It’s time for the first Wildflower of the Week post of 2021. I may not post one of these every week, especially early in the year when flowers are scarce, butI will post as many as I can.
Here in Northumberland the snowdrops are in full bloom. They are a common wildflower here in the woods and verges, though not a native of Britain. Though previously believed to have been brought here by the Romans, it is now thought that they were introduced here in the 16th Century, The Common Snowdrop (Galantthus invalid) is indigenous across Southern and Eastern Europe to the Middle East.
The plants grow from bulbs, which soon multiply to form large clumps, making them a popular plant for gardens or to be naturalised in parkland. They are one of the first flowers of the year to appear, flowering mostly from January to April, though occasionally as early as November.
The flowers are preceded by strap-like leaves and the flowers hang bell-like, singly or in pairs at the ends of the stalk – the plant grows 7-15 cm high.

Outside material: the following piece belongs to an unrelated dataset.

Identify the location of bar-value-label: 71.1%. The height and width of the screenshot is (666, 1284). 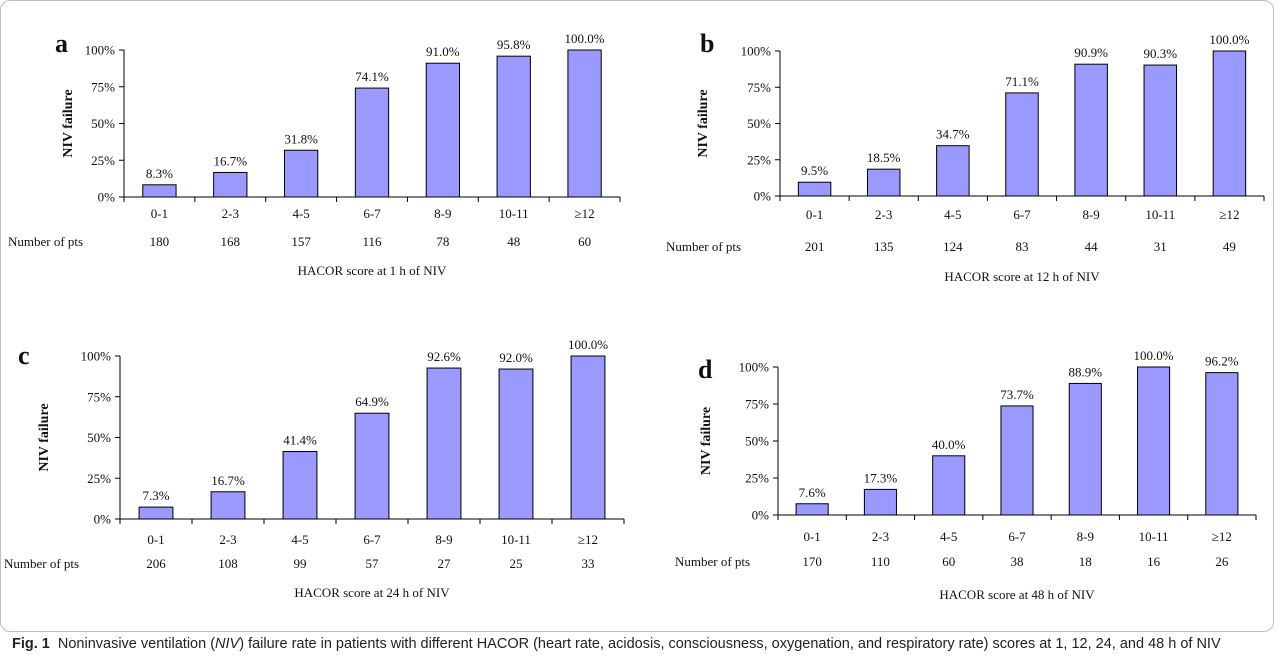
(1022, 82).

The flowers have six white petal-like structures known as tepals. The three inner ones are notched and marked with green, surrounding yellow stamens. The three pure white outer tepals are longer.

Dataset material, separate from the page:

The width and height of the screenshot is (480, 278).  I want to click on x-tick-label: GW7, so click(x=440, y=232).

The plant is not edible – the bulb is toxic. Extracts of the plant have been used in medicine and one chemical component, galanthamine is being used to help in the treatment of Alzheimers Disease.

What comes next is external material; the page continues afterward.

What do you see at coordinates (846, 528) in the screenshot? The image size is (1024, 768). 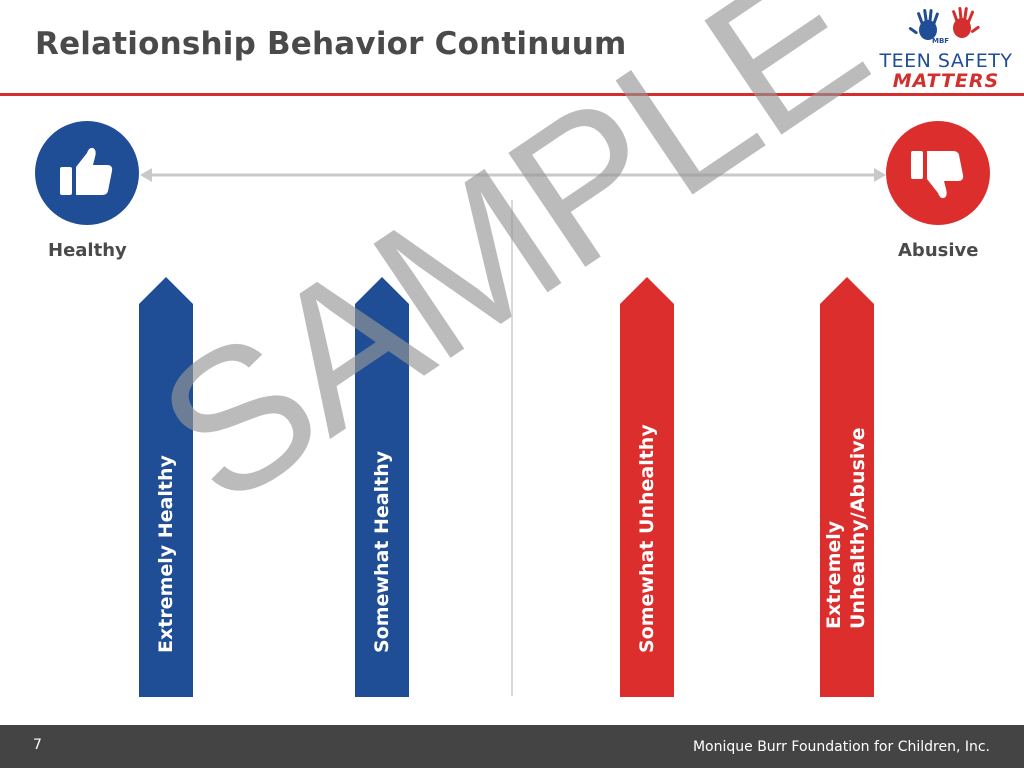 I see `bar-label-multiline: Extremely Unhealthy/Abusive` at bounding box center [846, 528].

The plant symbolises hope (for milder weather to come) and purity and is associated with Candlemas, the religious feast of the Purification of the Virgin. Wildflower of the weekThis gives rise to the alternative name, Candlemas Bells. In Victorian times a superstition grew up that it was unlucky to bring snowdrops into the house – earlier accounts said this would cause milk to sour and eggs to turn bad, or even cause death – such unpleasant connotations for such a pretty flower!
It’s always reassuring to see the drifts of nodding white bells at this time of year, both in our garden and growing wild. Spring is on its way.